Les féministes chiliennes approuvent le projet de nouvelle Constitution

À tout juste une semaine du référendum constitutionnel au Chili, les féministes ont célébré samedi 27 août l’option de « l’apruebo », celle en faveur de la nouvelle Constitution (opposée au « rechazo », le non). 4 500 femmes ont participé à un événement festif et gratuit organisé par plus d’une trentaine d’organisations et qui avait lieu dans un théâtre du centre de la capitale.

Avec notre correspondante à Santiago, Naïla Derroisné

Les féministes défendent le nouveau texte constitutionnel, le premier au monde à avoir été écrit avec autant de femmes que d’hommes.

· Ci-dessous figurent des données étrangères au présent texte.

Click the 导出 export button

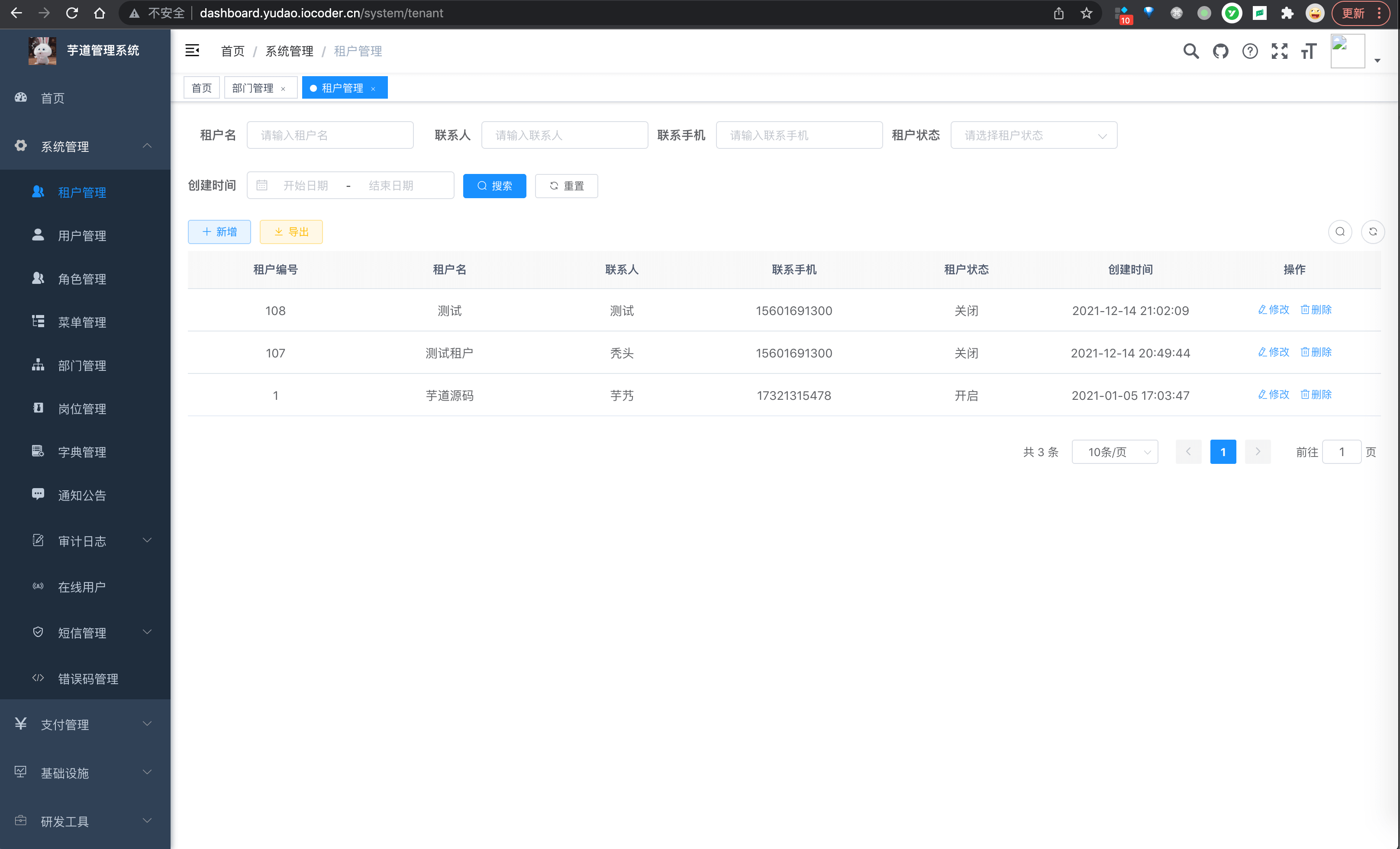point(291,232)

Et qui garantit la parité à tous les niveaux, le droit à l’avortement, le droit à une vie sans violences ou encore qui reconnait le travail domestique et des aidants.

« Votons pour une nouvelle Constitution ! » lance l’actrice chilienne Natalia Valdebenito.

Arrive ensuite sur scène la célèbre féministe argentine Rita Segato : « Je pense que ce processus n’est pas seulement chilien mais il est issu de ce lien solide qui unit toutes les femmes du continent, des Andes à l’Amazonie et l’Amérique du Sud. Le Chili nous représente ! »

Puis c’est au tour de la rappeuse franco-chilienne, fille d’exilés, Ana Tijoux, de prendre le micro. « Nous avons l’opportunité d’en finir avec la Constitution de Pinochet, d’en finir avec le patriarcat fasciste de ce pays », lance-t-elle.

À l’unisson avec la salle, elle chante son célèbre titre « Anti-patriarcat ».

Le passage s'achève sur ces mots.